Required work => After going through the data, give the number of lines that contain the word "Geliştirme" as your sole answer.

BEGIN Dataset records

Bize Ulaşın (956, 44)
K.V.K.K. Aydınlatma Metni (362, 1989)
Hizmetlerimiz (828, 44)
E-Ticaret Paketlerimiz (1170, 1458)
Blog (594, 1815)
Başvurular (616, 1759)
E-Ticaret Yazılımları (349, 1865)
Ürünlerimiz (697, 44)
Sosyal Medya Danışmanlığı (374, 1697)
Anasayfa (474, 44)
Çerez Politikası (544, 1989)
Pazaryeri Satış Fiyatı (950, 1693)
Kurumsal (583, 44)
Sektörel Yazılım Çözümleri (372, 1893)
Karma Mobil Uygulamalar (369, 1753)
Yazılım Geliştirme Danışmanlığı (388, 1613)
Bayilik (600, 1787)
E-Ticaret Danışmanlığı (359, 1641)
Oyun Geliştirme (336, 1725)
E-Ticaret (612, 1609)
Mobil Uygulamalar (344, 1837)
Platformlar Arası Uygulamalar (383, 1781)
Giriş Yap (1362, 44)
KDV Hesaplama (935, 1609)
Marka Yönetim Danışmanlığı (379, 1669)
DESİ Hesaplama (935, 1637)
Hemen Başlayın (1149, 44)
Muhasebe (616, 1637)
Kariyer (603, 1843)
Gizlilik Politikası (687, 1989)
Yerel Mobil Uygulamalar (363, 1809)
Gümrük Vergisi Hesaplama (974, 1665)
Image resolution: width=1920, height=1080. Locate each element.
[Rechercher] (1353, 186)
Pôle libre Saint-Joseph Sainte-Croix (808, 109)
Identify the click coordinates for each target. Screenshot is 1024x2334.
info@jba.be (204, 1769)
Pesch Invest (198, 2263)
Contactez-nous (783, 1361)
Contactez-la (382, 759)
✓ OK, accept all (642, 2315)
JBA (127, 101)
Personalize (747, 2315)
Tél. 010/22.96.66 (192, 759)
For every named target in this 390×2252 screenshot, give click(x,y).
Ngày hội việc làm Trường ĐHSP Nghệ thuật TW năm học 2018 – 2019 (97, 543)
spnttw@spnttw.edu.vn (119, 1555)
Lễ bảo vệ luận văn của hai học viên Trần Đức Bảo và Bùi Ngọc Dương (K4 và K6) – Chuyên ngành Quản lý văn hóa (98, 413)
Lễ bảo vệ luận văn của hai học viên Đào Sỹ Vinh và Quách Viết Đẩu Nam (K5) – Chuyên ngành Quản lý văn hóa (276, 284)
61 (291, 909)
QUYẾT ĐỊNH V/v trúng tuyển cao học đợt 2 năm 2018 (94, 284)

END Dataset records

Reply => 2